Segundo a economista, sem uma maior chance de a inflação ficar mais elevada do que projeta hoje o BC, e em um ambiente em que o aumento de juros já realizado ainda deve ter efeitos na economia, faz sentido encerrar o ciclo de alta e observar como a economia responde. Veronese acrescenta que a Selic já está em um patamar bastante restritivo, ou seja, já está segurando o crescimento econômico.
A economista, porém, ressalta que o provável fim do ciclo de alta não significa que os cortes devem acontecer em breve.

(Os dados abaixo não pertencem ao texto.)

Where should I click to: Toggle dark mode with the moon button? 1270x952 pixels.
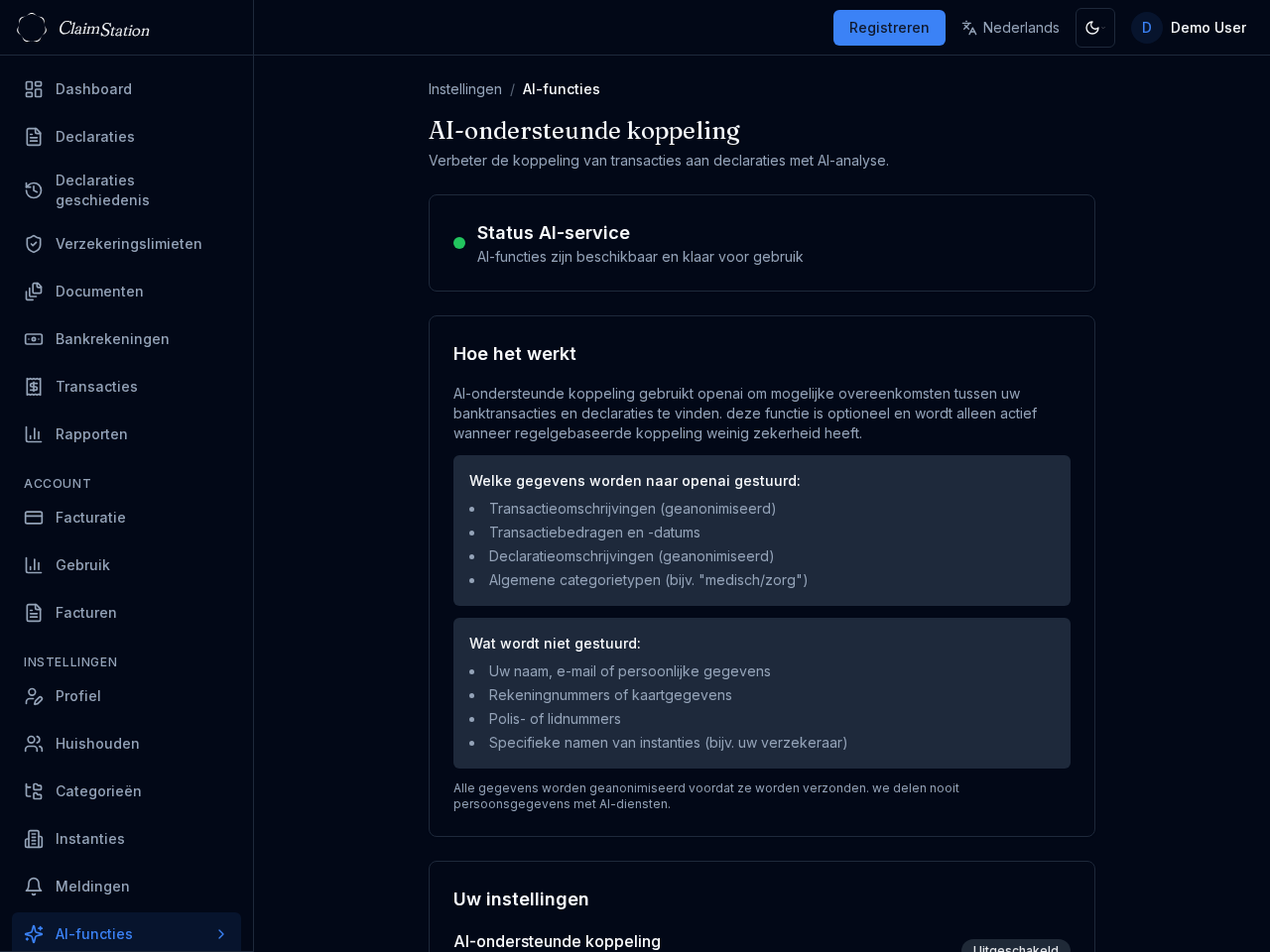coord(1094,28)

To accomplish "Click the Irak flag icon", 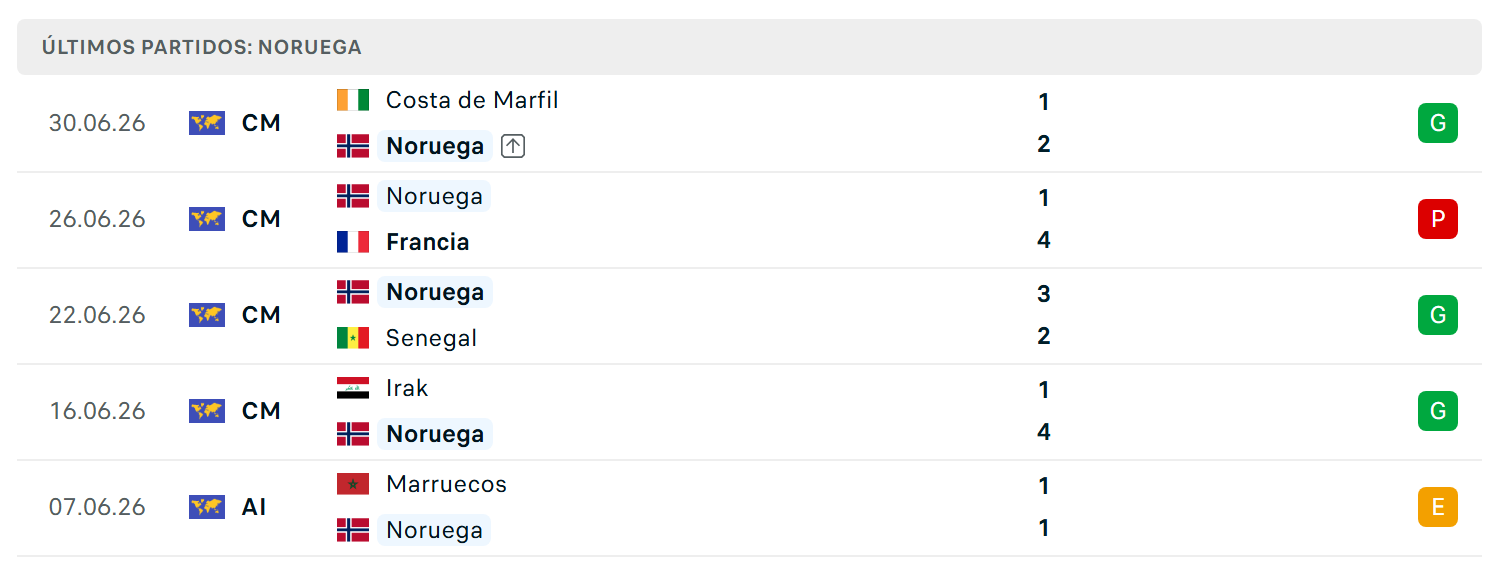I will click(353, 388).
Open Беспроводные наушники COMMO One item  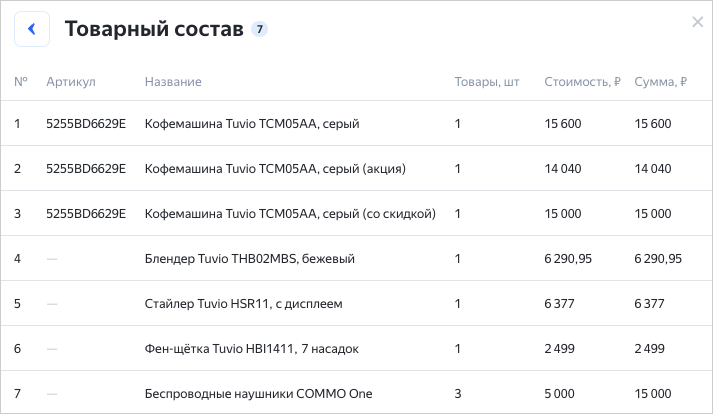[x=258, y=394]
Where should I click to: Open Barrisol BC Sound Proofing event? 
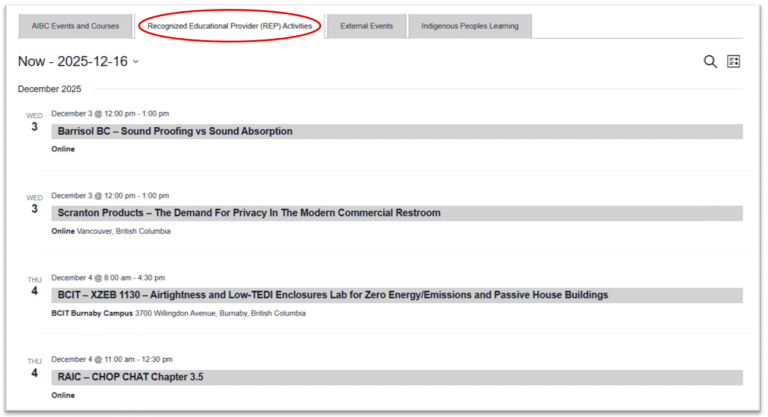175,131
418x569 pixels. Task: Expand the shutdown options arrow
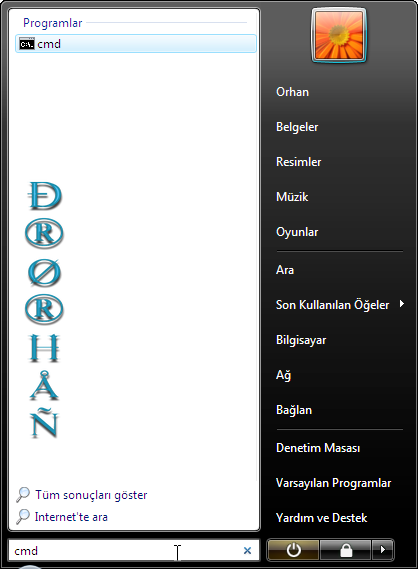383,550
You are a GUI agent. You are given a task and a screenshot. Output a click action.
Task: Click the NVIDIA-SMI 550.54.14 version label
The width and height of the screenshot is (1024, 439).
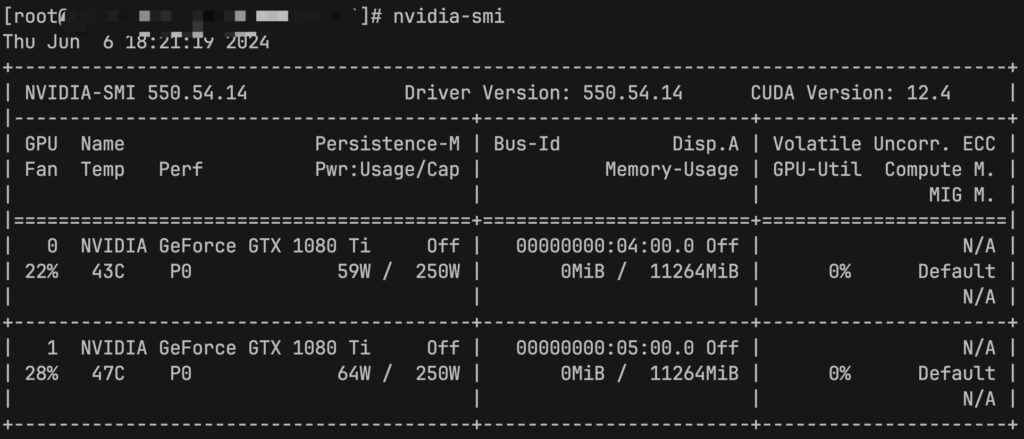coord(136,93)
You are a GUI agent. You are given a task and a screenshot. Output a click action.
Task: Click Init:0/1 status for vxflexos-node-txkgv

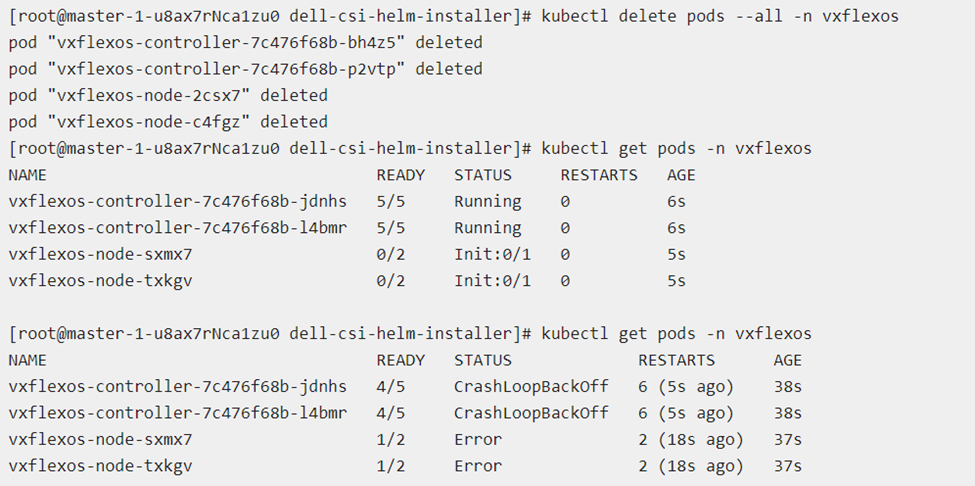coord(492,281)
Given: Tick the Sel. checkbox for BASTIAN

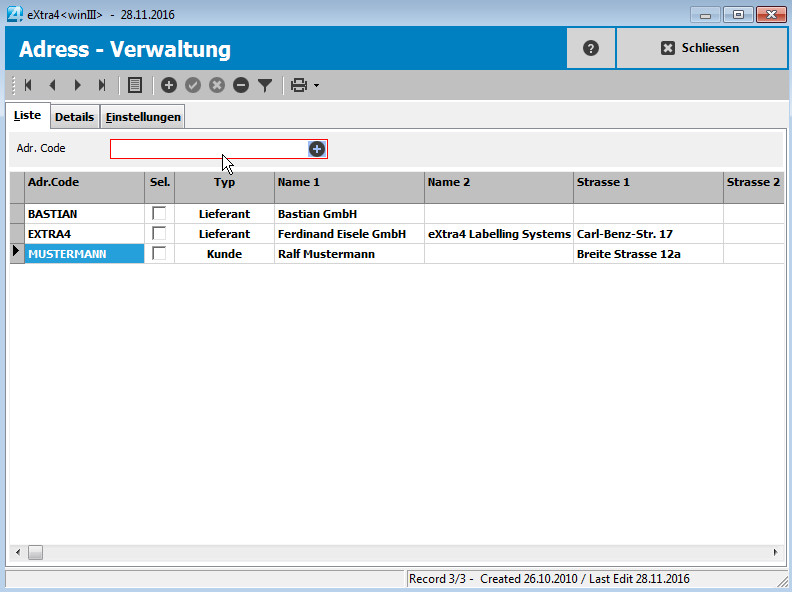Looking at the screenshot, I should (159, 214).
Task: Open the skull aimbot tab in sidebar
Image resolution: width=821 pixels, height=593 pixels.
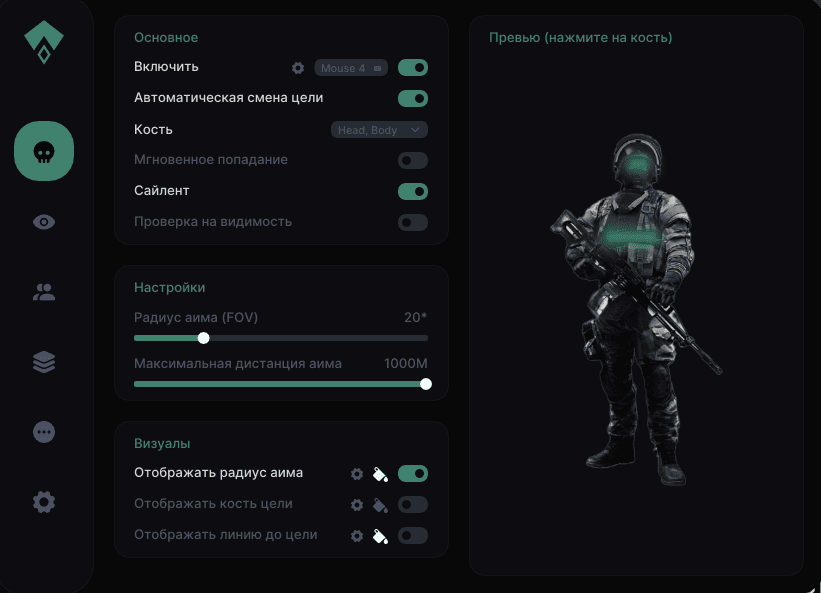Action: (x=44, y=151)
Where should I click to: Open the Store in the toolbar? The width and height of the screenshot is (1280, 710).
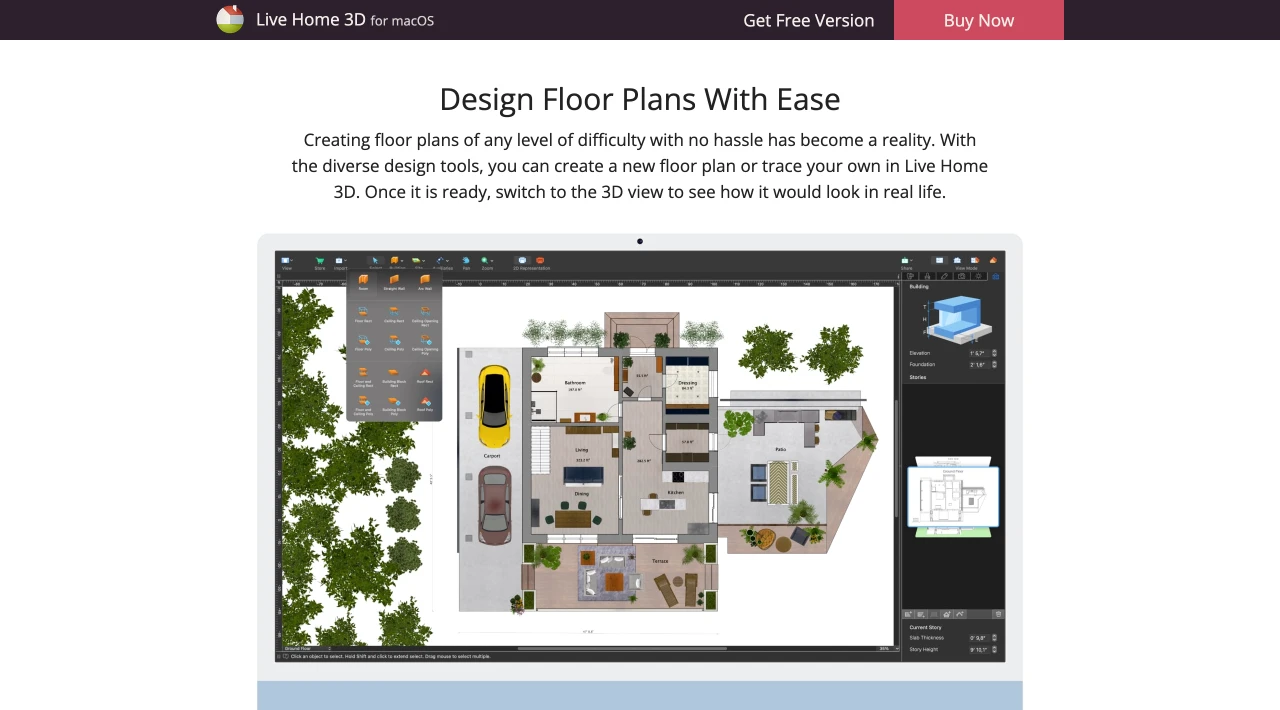[x=319, y=260]
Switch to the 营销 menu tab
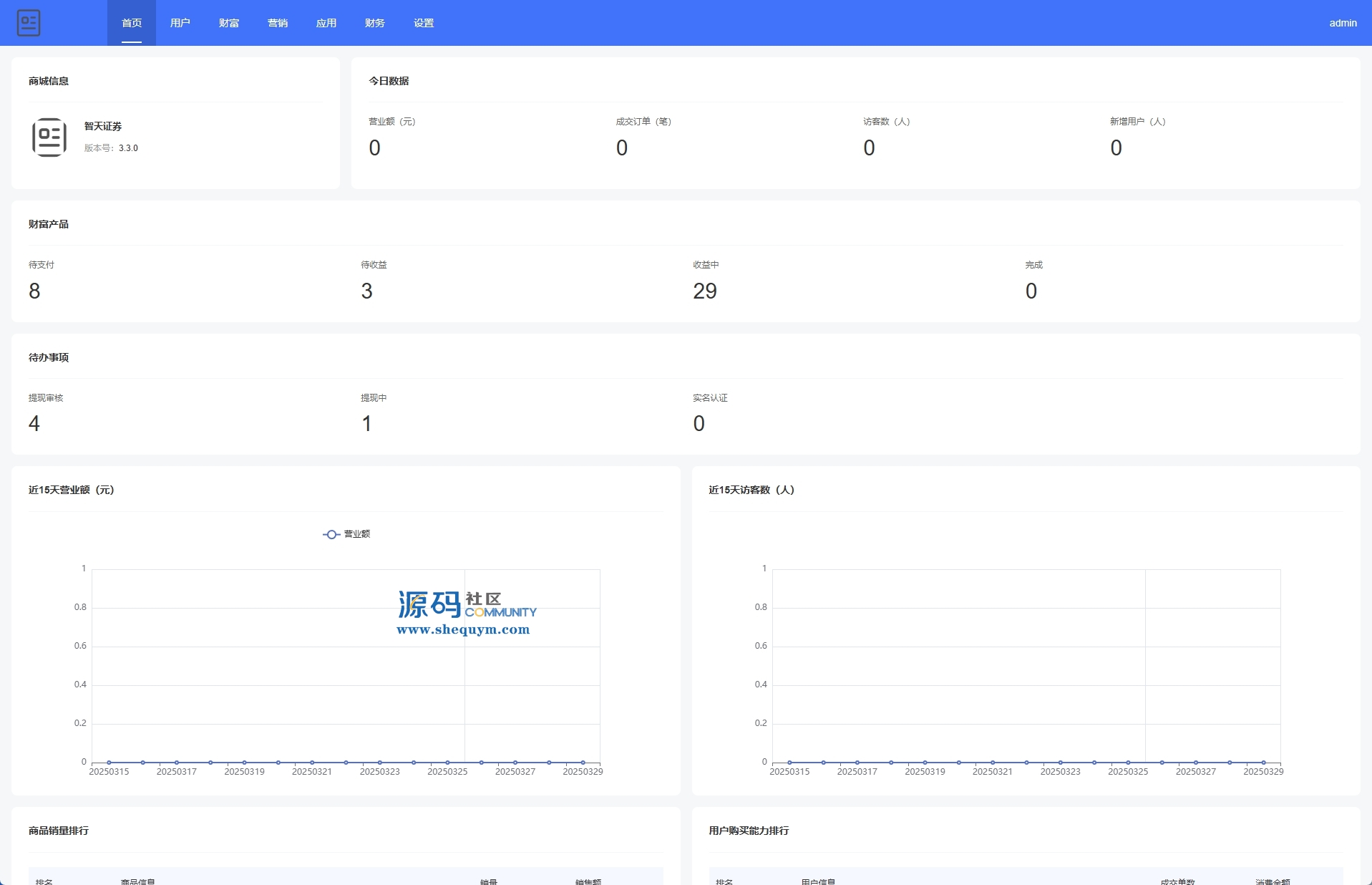The width and height of the screenshot is (1372, 885). click(278, 23)
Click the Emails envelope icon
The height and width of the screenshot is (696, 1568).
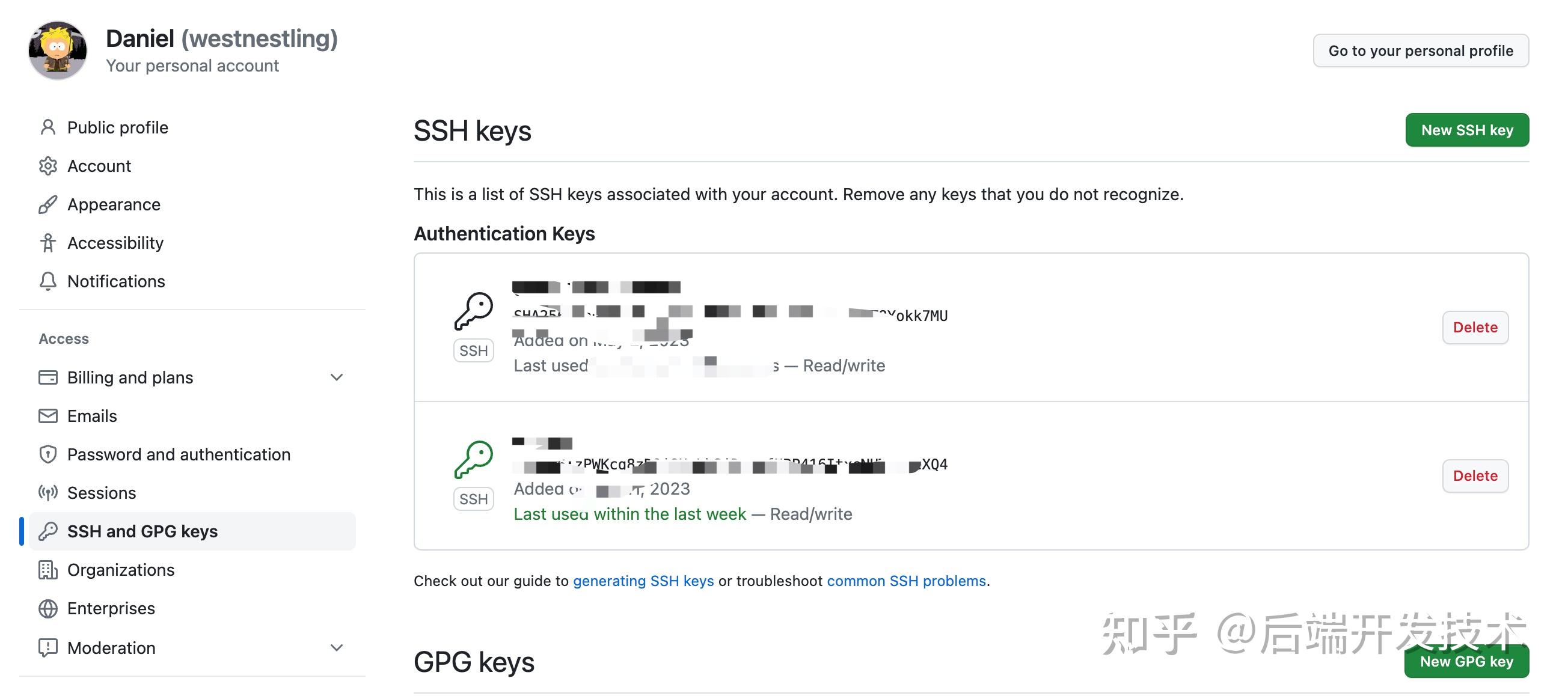click(48, 415)
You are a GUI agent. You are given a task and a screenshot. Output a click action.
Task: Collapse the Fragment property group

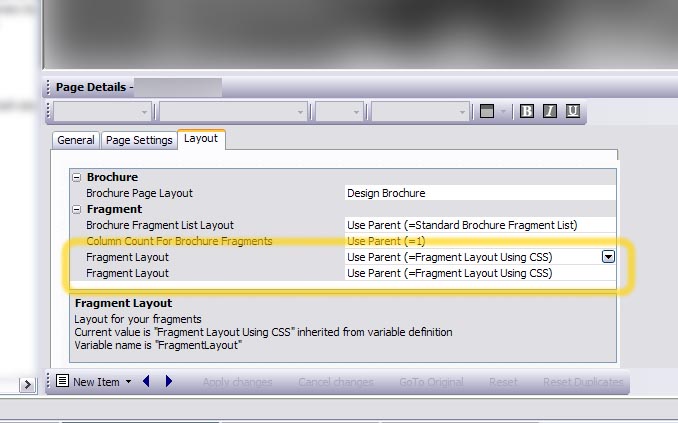(77, 209)
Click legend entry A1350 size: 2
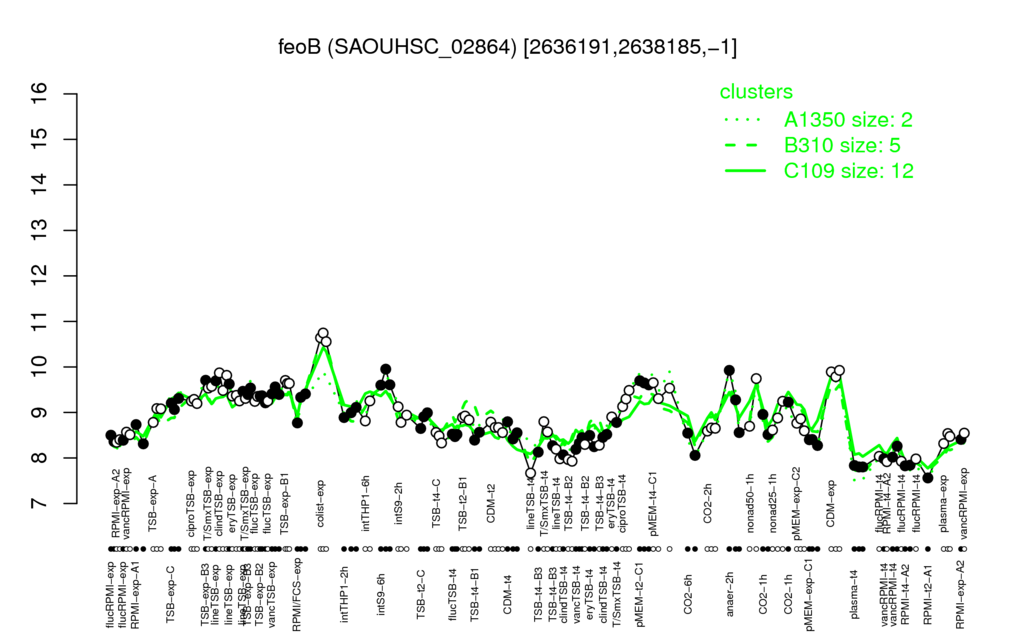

"Ao contrário, o BC manteve sua postura cautelosa e vigilante, reconhecendo que a inflação segue acima da meta e que as expectativas estão desancoradas. Mas, talvez, diante um novo cenário global, exista espaço para encerrar as altas, parar, observar, e mais para frente, então, se preparar para um debate sobre corte de juros", disse, em relatório.
A economista-chefe do Banco Inter, Rafaela Vitória, concorda que a indicação do BC é de que a alta da Selic nesta quarta deve ter sido a última do ciclo. Em sua avaliação, o patamar de 14,75% parece suficiente para levar a inflação à meta considerando o atual nível de câmbio e juros, se mantido por um tempo prolongado, como indica o BC. A economista projeta um primeiro corte da Selic em dezembro, terminando 2025 em 14,25%.
— Vemos semelhança no cenário de incerteza nos Estados Unidos e no Brasil. A incerteza tanto lá quanto aqui exige cautela. Nesse cenário, é melhor os BCS não fazerem nada e esperarem os desdobramentos. Assim como o Fed (banco central americano), que decidiu pela manutenção dos juros, a gente entende que essa deve ser a postura do Copom daqui para frente.
O economista-chefe da BTG Asset, Álvaro Frasson, é mais cauteloso e avalia que o caminho que o Copom parece que vai adotar é arriscado, porque o colegiado indica que deve parar de subir os juros com as projeções oficiais de inflação muito distantes da meta de 3,0%.
Para ele, apesar de fazer sentido uma preocupação maior com o cenário externo em meio ao "tarifaço de Trump", o BC usou isso para "encontrar uma maneira de reequilibrar o balanço de riscos". Dessa forma, indica que não precisa mais apertar a Selic, apenas "esperar o tempo agir.
— Essa é uma postura muito amena, considerando que a projeção de inflação daqui a seis trimestres ainda está 0,60pp acima da meta. É um risco muito grande de descumprimento da meta.
Já o economista-chefe da AZ Quest, André Muller, manteve a projeção de mais uma alta de 0,25pp dos juros básicos no próximo Copom, em junho, para 15%.
— O comitê não trouxe uma sinalização para a próxima reunião, pelo contrário, optou por flexibilidade bastante grande. Então, diante do que foi exposto no comunicado, o BC pode encerrar o ciclo de alta na próxima reunião ou mesmo fazer uma alta final.